──────── Text segment
PHP template Production-tested ~5 min setup ACF Relationship Beginner friendly WP 6.0+ · ACF 6.0+ Updated May 20, 2026
TL;DR

Loop through hand-picked posts stored in an ACF Relationship field.

Use this when editors choose posts manually — "Related Articles", "See Also", or staff picks sections.

01 — Building it

Building it step by step

Create the ACF field first, then build the PHP renderer in 4 small steps — each one runs on its own.

We’ll build this in 4 small steps. Each one is a working piece of code on its own — stop at any step and you have something that runs in the browser.

Step 1: Create the ACF field. Before writing any PHP, open Custom Fields → Add New and build the field group:

  1. Set the Title to Related Posts.
  2. Click Add Field and set:
    • Label: Related Posts
    • Field Name: related_posts
    • Field Type: Relationship
    • Return Format: Post Object
    • Post Type: Post (leave blank for all types)
  3. Scroll to Location → Post Type is equal to Page.
  4. Click Save.
acf-fields-reference.php
php
<?php
// ACF field reference — keep this open while writing PHP below.
────────────────
──────── Dataset extract
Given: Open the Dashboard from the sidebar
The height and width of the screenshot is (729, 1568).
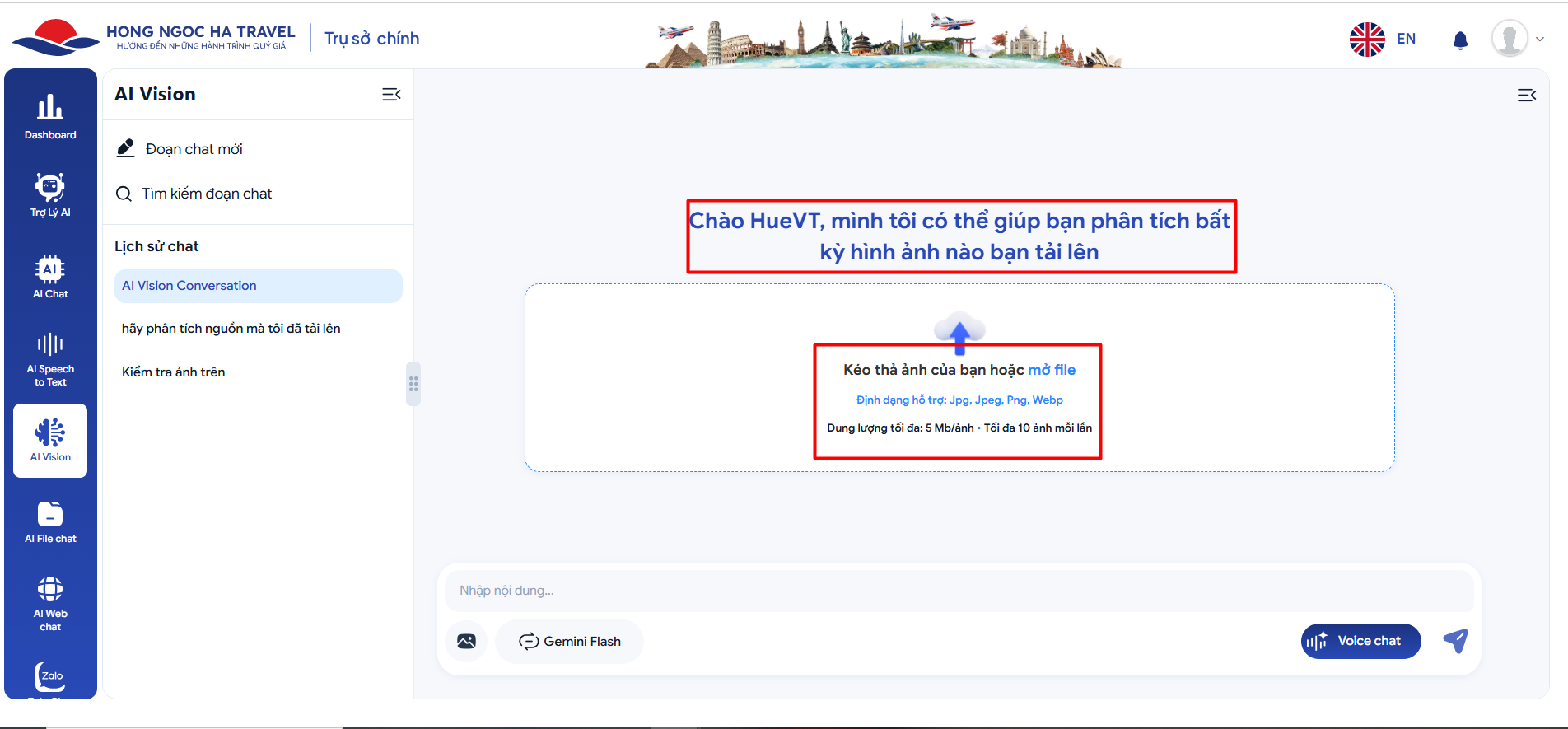Looking at the screenshot, I should coord(50,116).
────────────────
What is required = In the ACF Relationship field tutorial, list each setting you are told to fill in after clicking Add Field, with the value given for it.

Written answer =
- Label: Related Posts
- Field Name: related_posts
- Field Type: Relationship
- Return Format: Post Object
- Post Type: Post (leave blank for all types)